The task: Recast the lines as a numbered list, starting at the line that contains "Task: Uncheck the selected Tour_2 checkbox" and stopping after the line that contains "Action: pyautogui.click(x=276, y=175)". Omit any blank lines.

---------- Data records ----------

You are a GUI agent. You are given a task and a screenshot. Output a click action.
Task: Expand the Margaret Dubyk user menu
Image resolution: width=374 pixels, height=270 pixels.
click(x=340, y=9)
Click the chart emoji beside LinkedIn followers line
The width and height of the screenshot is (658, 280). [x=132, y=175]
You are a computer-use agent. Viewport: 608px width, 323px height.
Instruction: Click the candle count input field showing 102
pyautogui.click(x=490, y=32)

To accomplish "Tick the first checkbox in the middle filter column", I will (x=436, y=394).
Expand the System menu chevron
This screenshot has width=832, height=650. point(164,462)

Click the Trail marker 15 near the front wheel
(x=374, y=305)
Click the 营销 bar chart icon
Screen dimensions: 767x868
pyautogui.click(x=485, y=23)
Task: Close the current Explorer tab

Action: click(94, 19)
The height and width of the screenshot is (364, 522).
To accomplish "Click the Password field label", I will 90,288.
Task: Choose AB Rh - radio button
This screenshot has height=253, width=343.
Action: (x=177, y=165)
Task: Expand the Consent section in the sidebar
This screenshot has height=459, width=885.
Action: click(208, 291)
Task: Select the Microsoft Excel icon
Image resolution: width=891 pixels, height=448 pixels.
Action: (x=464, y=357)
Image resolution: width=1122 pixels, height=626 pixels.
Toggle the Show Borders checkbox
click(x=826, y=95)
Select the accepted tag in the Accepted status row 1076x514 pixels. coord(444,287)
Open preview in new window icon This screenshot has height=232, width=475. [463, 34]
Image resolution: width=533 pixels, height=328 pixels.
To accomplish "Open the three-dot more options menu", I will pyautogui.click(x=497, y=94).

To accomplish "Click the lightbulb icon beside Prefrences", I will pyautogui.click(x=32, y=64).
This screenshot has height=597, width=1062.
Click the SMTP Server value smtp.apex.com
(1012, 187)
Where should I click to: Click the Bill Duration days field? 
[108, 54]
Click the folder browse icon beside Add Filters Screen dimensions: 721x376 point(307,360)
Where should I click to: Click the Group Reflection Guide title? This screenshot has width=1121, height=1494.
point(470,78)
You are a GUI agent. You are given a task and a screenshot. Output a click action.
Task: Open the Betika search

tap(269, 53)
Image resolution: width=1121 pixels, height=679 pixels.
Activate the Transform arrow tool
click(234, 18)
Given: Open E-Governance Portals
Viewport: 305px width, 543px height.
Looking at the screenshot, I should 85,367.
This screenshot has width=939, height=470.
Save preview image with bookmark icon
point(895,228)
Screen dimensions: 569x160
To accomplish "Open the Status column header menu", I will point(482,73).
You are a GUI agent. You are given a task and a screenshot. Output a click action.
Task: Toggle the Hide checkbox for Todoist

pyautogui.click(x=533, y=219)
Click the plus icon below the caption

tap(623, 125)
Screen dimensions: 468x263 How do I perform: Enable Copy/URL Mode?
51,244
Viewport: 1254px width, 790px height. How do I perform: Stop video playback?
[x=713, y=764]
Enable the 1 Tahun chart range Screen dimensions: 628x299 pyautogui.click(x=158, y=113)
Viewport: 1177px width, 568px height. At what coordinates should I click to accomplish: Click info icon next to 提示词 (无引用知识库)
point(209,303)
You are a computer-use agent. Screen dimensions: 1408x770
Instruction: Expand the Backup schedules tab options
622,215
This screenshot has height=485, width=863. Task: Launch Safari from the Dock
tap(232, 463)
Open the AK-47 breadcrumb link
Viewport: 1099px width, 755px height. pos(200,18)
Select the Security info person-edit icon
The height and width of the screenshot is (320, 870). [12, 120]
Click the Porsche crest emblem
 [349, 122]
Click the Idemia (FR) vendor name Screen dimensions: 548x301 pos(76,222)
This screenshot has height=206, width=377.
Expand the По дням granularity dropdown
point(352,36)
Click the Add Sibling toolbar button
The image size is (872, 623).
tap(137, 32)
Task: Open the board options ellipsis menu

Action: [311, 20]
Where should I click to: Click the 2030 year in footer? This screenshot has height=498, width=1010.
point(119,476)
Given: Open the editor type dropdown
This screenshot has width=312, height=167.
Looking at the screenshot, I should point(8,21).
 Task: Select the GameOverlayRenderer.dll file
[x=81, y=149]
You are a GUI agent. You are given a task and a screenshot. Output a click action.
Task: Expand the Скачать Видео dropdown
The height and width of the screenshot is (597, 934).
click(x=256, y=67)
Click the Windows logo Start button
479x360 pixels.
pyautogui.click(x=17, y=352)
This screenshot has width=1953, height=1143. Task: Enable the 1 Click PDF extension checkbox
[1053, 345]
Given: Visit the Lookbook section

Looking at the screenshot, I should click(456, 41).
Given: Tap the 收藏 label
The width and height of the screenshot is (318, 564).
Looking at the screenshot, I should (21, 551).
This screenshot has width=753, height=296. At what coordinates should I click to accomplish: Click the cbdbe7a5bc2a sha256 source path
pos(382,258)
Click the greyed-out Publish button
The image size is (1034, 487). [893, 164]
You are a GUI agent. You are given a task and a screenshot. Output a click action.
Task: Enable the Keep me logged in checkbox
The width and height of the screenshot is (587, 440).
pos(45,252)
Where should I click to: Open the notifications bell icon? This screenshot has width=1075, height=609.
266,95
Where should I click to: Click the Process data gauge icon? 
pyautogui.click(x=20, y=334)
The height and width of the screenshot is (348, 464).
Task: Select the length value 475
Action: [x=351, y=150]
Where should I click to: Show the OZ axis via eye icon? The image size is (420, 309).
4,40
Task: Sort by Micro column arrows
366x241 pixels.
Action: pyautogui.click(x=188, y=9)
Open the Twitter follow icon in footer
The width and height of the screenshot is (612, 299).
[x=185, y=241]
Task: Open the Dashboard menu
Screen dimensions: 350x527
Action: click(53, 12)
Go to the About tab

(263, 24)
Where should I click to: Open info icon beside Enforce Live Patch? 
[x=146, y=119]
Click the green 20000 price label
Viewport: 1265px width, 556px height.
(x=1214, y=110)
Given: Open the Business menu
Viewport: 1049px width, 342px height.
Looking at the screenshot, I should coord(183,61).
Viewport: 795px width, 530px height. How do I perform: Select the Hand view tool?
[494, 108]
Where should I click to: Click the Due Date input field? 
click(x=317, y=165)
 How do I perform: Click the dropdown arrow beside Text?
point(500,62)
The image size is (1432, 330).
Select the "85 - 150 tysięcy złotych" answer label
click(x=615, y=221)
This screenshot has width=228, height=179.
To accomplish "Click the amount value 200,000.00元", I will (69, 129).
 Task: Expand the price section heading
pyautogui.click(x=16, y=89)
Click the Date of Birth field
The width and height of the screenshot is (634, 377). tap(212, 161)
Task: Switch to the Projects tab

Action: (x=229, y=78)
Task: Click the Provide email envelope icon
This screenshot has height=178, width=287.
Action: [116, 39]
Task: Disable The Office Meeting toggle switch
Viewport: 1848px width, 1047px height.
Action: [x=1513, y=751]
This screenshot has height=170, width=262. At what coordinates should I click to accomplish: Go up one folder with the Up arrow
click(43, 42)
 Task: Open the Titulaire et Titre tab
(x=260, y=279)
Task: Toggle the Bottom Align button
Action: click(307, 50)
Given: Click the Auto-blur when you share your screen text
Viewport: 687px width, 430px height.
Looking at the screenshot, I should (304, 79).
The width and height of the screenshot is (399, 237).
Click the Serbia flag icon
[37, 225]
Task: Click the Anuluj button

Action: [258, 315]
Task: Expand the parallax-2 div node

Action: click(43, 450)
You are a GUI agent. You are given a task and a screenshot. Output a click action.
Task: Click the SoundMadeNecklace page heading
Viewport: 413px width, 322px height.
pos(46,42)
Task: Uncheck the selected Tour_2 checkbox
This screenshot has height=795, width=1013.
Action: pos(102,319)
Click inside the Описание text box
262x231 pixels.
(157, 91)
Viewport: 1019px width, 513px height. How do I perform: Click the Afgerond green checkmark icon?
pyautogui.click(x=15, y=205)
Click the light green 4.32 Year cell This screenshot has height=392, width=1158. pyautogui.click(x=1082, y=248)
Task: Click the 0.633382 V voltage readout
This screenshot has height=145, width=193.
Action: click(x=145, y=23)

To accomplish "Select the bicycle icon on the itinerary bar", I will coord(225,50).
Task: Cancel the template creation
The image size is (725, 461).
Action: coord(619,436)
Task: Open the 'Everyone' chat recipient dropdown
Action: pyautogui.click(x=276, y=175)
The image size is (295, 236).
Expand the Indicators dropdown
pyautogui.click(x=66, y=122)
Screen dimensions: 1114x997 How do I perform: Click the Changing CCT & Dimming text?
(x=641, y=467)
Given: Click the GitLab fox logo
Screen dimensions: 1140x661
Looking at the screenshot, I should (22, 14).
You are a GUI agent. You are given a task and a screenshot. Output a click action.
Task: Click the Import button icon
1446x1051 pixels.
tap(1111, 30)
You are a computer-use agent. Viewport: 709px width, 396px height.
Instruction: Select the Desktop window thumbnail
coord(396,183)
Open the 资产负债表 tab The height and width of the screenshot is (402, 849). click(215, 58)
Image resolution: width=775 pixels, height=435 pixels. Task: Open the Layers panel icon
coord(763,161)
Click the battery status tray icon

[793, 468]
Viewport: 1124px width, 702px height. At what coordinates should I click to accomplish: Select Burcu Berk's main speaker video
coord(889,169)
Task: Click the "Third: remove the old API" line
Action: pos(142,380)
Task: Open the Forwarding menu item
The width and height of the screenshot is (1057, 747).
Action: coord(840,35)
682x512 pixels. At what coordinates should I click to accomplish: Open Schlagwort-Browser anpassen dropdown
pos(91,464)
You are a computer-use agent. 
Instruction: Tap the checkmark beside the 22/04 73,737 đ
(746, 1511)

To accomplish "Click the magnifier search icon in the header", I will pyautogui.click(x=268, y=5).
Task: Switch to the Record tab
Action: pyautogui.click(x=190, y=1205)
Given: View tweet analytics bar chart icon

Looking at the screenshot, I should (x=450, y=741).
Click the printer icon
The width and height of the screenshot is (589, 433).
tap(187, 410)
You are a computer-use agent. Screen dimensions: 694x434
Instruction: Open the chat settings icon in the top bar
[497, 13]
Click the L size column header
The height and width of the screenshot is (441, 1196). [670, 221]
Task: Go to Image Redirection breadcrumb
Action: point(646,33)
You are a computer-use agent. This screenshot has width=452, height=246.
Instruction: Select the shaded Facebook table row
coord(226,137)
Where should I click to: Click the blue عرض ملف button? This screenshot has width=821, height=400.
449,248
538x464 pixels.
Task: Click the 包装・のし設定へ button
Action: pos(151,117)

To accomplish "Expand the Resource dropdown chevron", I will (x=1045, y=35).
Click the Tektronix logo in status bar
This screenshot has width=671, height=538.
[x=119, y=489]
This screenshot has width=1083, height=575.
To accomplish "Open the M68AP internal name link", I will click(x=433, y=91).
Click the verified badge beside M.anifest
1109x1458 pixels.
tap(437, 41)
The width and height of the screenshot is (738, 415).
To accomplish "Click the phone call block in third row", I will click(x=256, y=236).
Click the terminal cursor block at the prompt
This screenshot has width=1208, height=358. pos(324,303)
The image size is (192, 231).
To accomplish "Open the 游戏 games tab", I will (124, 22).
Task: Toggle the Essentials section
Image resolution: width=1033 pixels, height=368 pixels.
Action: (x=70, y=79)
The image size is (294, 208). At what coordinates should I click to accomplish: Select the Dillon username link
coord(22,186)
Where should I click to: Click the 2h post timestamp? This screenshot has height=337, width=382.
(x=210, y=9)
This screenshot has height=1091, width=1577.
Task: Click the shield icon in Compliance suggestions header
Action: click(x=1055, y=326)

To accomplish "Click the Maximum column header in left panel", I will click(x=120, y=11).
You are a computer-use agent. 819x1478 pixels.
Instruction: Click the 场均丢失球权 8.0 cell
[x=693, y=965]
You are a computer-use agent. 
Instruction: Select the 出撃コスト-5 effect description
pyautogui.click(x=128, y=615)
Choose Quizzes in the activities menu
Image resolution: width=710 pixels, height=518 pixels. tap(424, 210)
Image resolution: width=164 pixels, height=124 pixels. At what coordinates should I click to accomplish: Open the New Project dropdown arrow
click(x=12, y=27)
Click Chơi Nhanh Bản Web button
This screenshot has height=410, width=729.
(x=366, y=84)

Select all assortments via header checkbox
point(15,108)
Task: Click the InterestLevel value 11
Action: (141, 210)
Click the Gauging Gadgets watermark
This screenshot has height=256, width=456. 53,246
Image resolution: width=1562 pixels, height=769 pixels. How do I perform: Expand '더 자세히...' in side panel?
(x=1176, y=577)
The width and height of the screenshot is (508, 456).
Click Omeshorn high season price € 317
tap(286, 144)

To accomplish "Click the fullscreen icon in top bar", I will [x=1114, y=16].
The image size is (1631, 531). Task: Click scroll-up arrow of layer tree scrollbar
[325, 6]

----------

Worked answer:
1. Task: Uncheck the selected Tour_2 checkbox
2. This screenshot has height=795, width=1013.
3. Action: pos(102,319)
4. Click inside the Описание text box
5. 262x231 pixels.
6. (157, 91)
7. Viewport: 1019px width, 513px height. How do I perform: Click the Afgerond green checkmark icon?
8. pyautogui.click(x=15, y=205)
9. Click the light green 4.32 Year cell This screenshot has height=392, width=1158. pyautogui.click(x=1082, y=248)
10. Task: Click the 0.633382 V voltage readout
11. This screenshot has height=145, width=193.
12. Action: click(x=145, y=23)
13. To accomplish "Select the bicycle icon on the itinerary bar", I will coord(225,50).
14. Task: Cancel the template creation
15. The image size is (725, 461).
16. Action: coord(619,436)
17. Task: Open the 'Everyone' chat recipient dropdown
18. Action: pyautogui.click(x=276, y=175)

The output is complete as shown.